BASF highlighted that for recycled plastic feedstocks to replace fossil-based materials, supportive policies are essential. Legislation should recognize mixed plastic waste as recyclable and establish long-term targets to encourage the shift toward recycled feedstock.
Currently, regulations support the gasification of bio-waste, which has facilitated investments in sustainable fuels for aviation and maritime applications. However, equivalent support does not exist for recycling plastic waste via gasification.
Martin Jung, president of BASF’s Performance Materials division, stated, “Operating separate gasification plants for bio-waste and plastic waste is not efficient. Policies should enable multi-purpose use of these plants through a verified and flexible mass balance approach.”
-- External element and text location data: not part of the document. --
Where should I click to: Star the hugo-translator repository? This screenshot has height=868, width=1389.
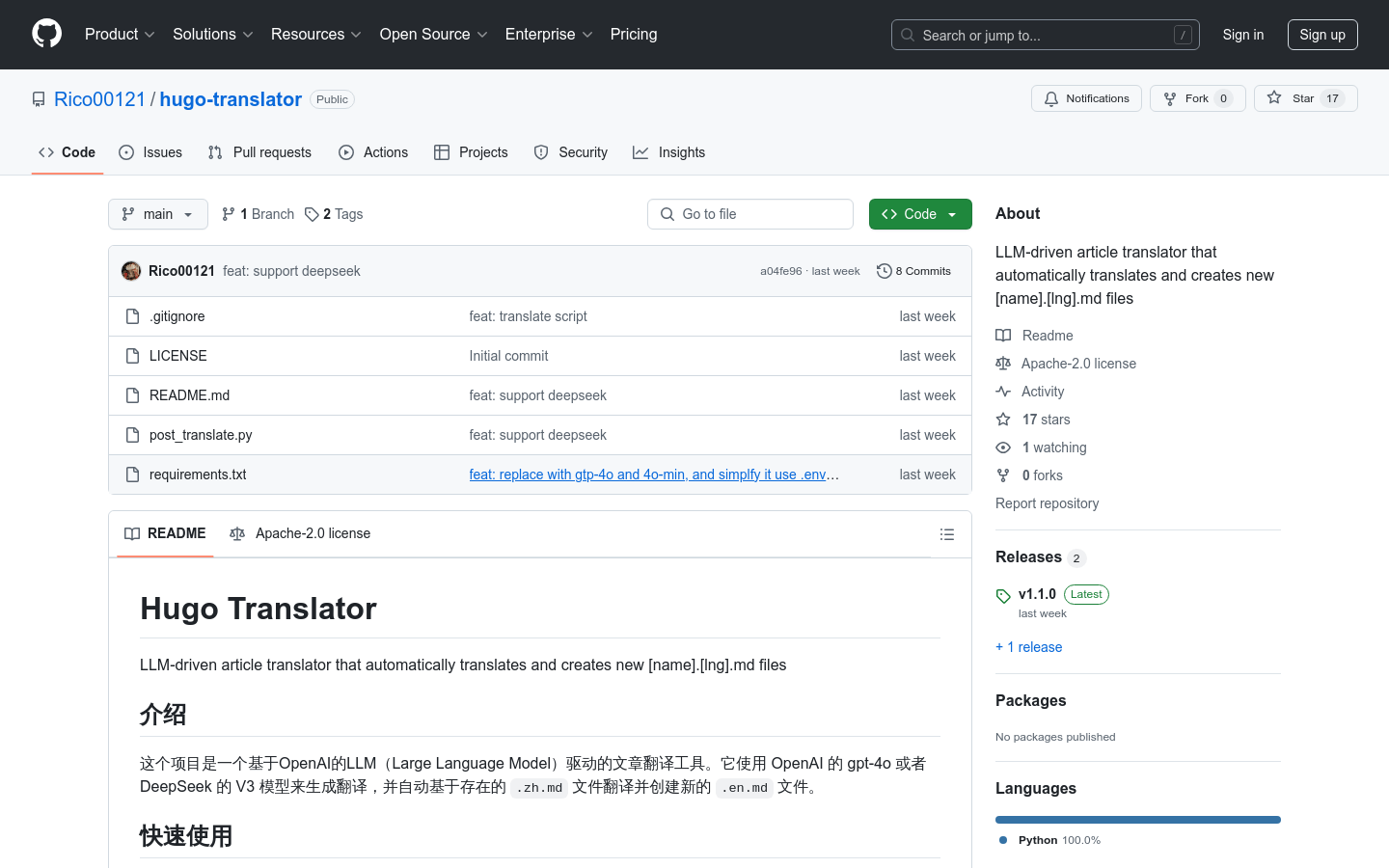pyautogui.click(x=1304, y=98)
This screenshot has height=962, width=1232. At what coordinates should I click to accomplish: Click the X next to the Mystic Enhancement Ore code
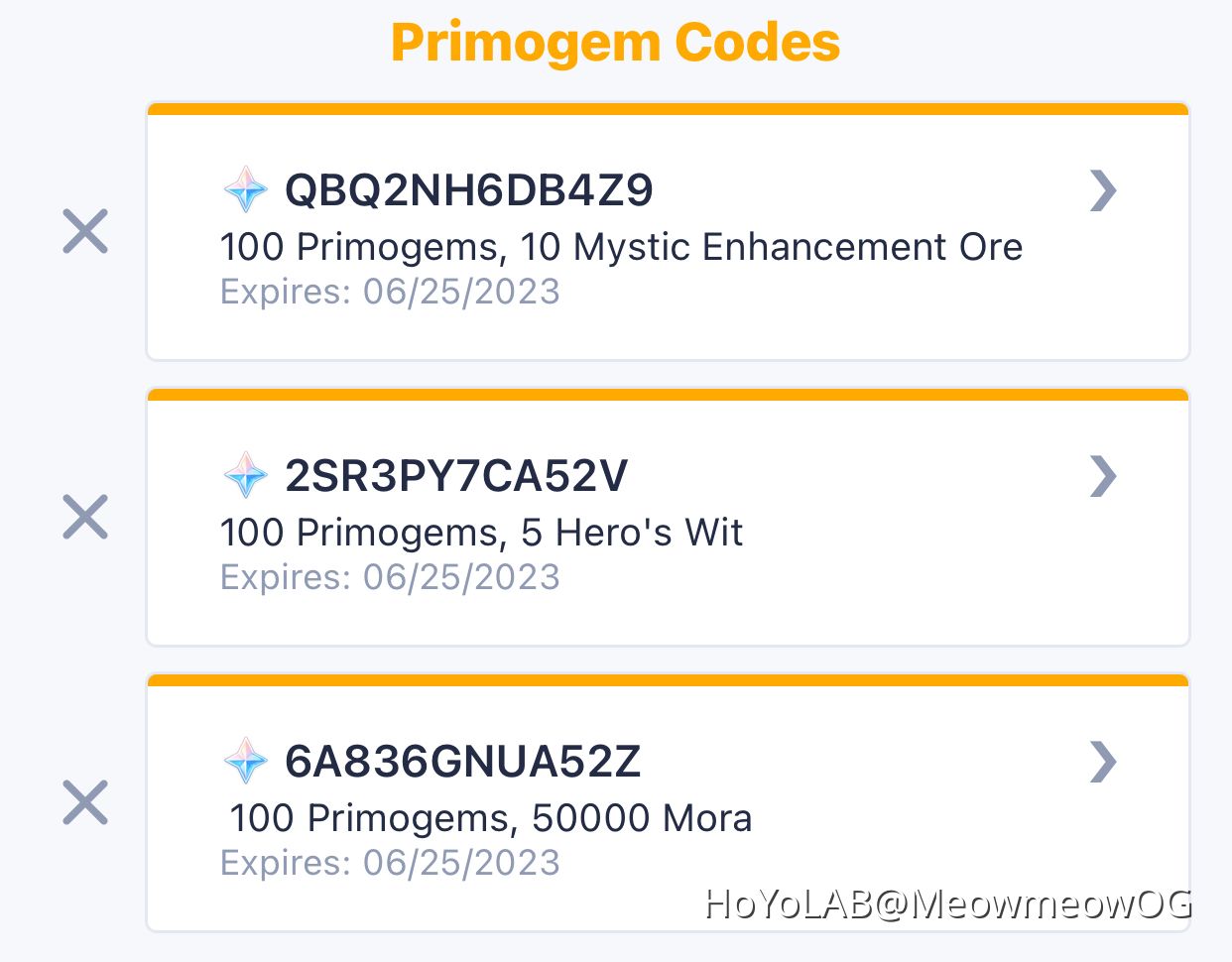tap(84, 230)
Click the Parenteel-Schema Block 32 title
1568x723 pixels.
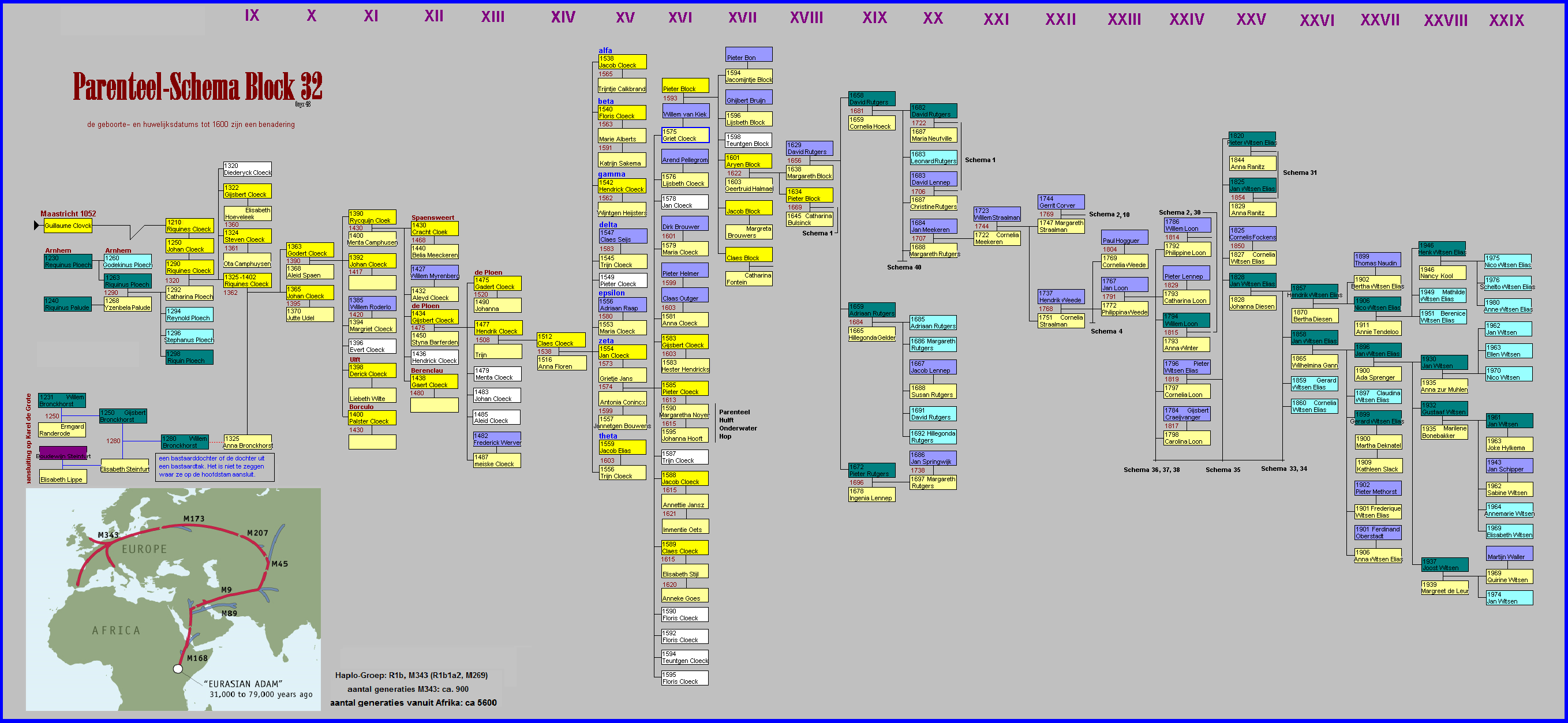(x=197, y=87)
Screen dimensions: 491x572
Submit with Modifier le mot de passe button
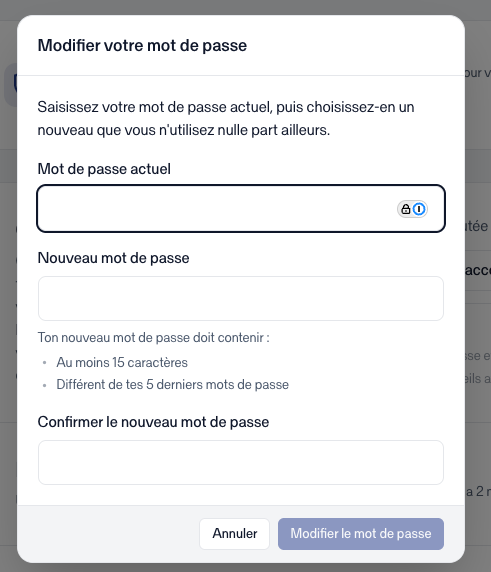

BASF emphasized that recycling technologies like chemical recycling via gasification are necessary depending on the type of waste and sorting level. For these methods to be widely adopted, a flexible mass balance approach in regulation is crucial.
Currently, biomass gasification is accepted for producing sustainable fuels, but gasifying plastic waste streams—such as those from automotive shredders—is not yet regulated.
The research by BASF and ETH Zurich builds on a pilot project carried out earlier this year with Porsche and technology partner Bioenergy and Sustainable Technologies (BEST).
The project successfully demonstrated that high-performance plastics from automotive shredder residues can be recycled with renewable materials through gasification, returning them to the automotive supply chain.
The resulting synthesis gas and its derivatives replaced fossil-based raw materials in BASF’s production network. For instance, polyurethane used in steering wheels was produced using this recycled feedstock under a mass balance approach.
Dr. Matthias Kuba, area manager for syngas platform technologies at BEST, said the plant had previously converted biomass such as wood or straw into chemical raw materials.
“In this pilot project with BASF and Porsche, we applied gasification technology for the first time to complex plastic waste streams combined with biomass to produce synthetic crude oil, or syncrude. This chemical recycling approach shows significant potential for turning mixed waste into valuable raw materials and offers a viable alternative to incineration.”